Saved data entries:
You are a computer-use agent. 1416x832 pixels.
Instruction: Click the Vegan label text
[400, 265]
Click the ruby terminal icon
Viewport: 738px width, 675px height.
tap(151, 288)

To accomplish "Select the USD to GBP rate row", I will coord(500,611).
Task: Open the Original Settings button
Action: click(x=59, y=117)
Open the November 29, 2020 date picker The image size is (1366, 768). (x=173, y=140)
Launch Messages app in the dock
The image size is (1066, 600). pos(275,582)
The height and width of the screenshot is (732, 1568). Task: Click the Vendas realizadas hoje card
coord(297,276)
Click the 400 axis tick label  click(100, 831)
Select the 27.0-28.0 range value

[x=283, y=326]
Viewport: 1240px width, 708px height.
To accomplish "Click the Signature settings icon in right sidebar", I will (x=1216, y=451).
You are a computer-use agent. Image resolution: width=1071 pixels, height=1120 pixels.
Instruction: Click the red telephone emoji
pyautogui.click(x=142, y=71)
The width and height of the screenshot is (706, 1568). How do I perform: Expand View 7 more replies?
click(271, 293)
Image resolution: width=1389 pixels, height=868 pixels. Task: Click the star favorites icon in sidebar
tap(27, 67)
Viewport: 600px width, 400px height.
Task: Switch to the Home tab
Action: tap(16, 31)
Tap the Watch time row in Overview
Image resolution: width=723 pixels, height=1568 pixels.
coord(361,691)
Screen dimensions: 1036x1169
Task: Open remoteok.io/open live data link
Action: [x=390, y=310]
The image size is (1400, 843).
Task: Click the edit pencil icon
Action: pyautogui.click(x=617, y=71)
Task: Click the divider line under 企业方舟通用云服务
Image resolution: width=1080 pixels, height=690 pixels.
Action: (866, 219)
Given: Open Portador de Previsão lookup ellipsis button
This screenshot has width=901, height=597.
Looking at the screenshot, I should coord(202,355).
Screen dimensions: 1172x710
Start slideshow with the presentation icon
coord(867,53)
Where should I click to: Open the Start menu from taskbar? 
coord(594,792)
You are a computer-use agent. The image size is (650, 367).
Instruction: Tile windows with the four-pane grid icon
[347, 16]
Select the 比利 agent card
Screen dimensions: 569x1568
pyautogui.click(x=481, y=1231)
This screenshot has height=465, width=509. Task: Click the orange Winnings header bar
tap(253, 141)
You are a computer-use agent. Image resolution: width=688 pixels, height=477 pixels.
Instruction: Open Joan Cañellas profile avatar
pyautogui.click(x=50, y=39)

REQUIRED ACTION: How many lines in the entries include "computer"? Only the number is wanted.

WRITTEN RESPONSE: 4